EXCERPT TO READ →
____
William Bourdon (born 1956) is a French lawyer of the Paris Bar Association who practices criminal law, particularly specializing in white-collar crime, communications law and human rights. He particularly specializes in defending the victims of globalization and crimes against humanity. He has been with Bourdon Simoni Voituriez since 1979. He is widely considered one of the most powerful international lawyers

Family and education 
William Bourdon is the son of engineer and manufacturer Philippe Bourdon, the grandson of Pierre Bourdon, former Michelin chief engineer, and the great-grandson of manufacturer Édouard Michelin, founder of groupe Michelin.
____
EXERCISE SET →
- 1) Please retype the stretch of the passage on William Bourdon from "Family and education" through "of groupe Michelin.".
- 2) According to the William Bourdon passage above, since what year has he been with Bourdon Simoni Voituriez?
- 3) Carry on the passage about William Bourdon from the point where it stops.

DATA SHOWN →
____
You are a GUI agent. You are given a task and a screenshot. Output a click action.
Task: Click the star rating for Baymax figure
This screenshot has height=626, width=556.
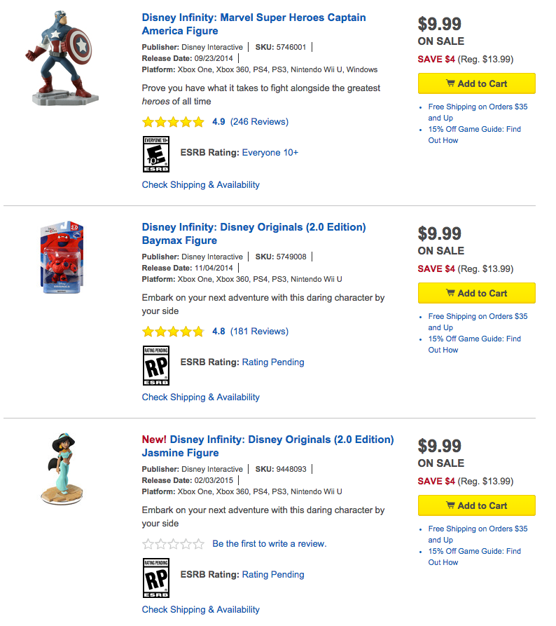tap(173, 331)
____
TASK-BY-TASK ANSWERS →
- 1)
Family and education 
William Bourdon is the son of engineer and manufacturer Philippe Bourdon, the grandson of Pierre Bourdon, former Michelin chief engineer, and the great-grandson of manufacturer Édouard Michelin, founder of groupe Michelin.

- 2) Since 1979.

- 3)
He studied at Lycée Janson-de-Sailly, then at the Université Paris 1 Panthéon-Sorbonne. He holds a master's degree in (Private law) and is a graduate of Sciences Po

Professional and sociopolitical activities 
Bourdon was Under Secretary-General (1994–1995), then Secretary-General of the Fédération internationale des droits de l'homme from 1995 to 2000. In October 2001, he founded Sherpa, whose goal is to "defend the victims of crimes committed by economic operators." He is also currently the organization's president. Sherpa is housed on the premises of ; William Bourdon is a member of the Conseil d'administration (administrative council) of France Libertés and is the longtime lawyer of Danielle Mitterrand.

Bourdon was also the lawyer for Transparency International, Survie and the Fédération des Congolais de la Diaspora (FCD). He is close to associations who provide help to foreign nationals without proper papers, such as Cimade, for whom he acted as an observer in 1992.

Bourdon distinguished himself in criminal law in the 1980s, for example with the defence of prostitutes in the Jobic affair, a police commissioner accused of procuring before finally being released.

He then specialized in human rights (SOS Racisme, Chinese opponents, genocide in Rwanda, Augusto Pinochet; protesters, partisans of social struggle or far left militants.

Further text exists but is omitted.